Description of the task ▸ Restate word for word every line from the one containing "700x440 pixels." to the last line of the records below.

Available records ▸
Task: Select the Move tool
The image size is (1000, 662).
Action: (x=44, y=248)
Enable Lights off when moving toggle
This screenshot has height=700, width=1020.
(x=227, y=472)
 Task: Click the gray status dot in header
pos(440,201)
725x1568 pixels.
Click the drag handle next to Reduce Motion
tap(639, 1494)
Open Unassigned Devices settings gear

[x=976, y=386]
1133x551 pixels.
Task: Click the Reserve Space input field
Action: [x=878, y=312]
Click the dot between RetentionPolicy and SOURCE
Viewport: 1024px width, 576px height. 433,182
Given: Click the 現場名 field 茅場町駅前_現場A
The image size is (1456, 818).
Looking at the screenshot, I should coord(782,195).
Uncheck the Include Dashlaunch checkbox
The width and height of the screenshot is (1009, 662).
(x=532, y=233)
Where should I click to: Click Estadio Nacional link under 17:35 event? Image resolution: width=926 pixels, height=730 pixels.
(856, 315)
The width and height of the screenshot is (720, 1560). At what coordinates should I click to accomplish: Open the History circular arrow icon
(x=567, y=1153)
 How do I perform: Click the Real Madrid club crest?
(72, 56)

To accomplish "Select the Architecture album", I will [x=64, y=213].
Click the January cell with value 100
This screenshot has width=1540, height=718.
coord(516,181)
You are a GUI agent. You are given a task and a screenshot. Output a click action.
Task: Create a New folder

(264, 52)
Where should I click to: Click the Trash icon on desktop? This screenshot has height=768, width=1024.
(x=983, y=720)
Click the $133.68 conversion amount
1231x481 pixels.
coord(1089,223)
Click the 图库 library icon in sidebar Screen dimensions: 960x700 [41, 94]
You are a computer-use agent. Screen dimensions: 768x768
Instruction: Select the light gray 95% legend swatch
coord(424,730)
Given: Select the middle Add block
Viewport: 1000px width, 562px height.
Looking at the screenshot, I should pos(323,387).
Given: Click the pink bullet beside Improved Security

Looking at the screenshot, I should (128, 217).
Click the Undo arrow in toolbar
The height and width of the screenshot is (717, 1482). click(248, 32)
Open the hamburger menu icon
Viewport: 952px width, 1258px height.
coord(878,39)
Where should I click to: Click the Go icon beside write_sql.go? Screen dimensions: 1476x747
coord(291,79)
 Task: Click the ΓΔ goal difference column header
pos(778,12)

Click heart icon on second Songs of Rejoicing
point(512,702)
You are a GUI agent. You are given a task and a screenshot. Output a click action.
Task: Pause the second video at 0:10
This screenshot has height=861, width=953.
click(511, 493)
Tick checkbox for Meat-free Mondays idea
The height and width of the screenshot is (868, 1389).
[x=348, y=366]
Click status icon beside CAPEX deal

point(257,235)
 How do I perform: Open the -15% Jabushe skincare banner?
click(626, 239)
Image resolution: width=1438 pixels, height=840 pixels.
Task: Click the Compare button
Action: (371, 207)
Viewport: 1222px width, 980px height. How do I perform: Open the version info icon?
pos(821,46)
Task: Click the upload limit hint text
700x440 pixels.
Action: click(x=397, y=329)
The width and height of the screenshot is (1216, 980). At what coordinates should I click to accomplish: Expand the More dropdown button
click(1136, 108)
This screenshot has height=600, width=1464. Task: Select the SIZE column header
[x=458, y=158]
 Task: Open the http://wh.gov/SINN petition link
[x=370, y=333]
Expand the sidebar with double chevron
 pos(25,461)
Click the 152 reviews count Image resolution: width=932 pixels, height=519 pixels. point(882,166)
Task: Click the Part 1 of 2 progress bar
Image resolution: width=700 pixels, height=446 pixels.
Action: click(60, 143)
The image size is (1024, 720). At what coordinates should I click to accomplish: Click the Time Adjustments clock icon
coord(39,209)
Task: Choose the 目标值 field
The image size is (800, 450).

Result for this task ▸
700x440 pixels.
Action: click(x=397, y=329)
The width and height of the screenshot is (1216, 980). At what coordinates should I click to accomplish: Expand the More dropdown button
click(1136, 108)
This screenshot has height=600, width=1464. Task: Select the SIZE column header
[x=458, y=158]
 Task: Open the http://wh.gov/SINN petition link
[x=370, y=333]
Expand the sidebar with double chevron
 pos(25,461)
Click the 152 reviews count Image resolution: width=932 pixels, height=519 pixels. point(882,166)
Task: Click the Part 1 of 2 progress bar
Image resolution: width=700 pixels, height=446 pixels.
Action: click(60, 143)
The image size is (1024, 720). At what coordinates should I click to accomplish: Click the Time Adjustments clock icon
coord(39,209)
Task: Choose the 目标值 field
The image size is (800, 450).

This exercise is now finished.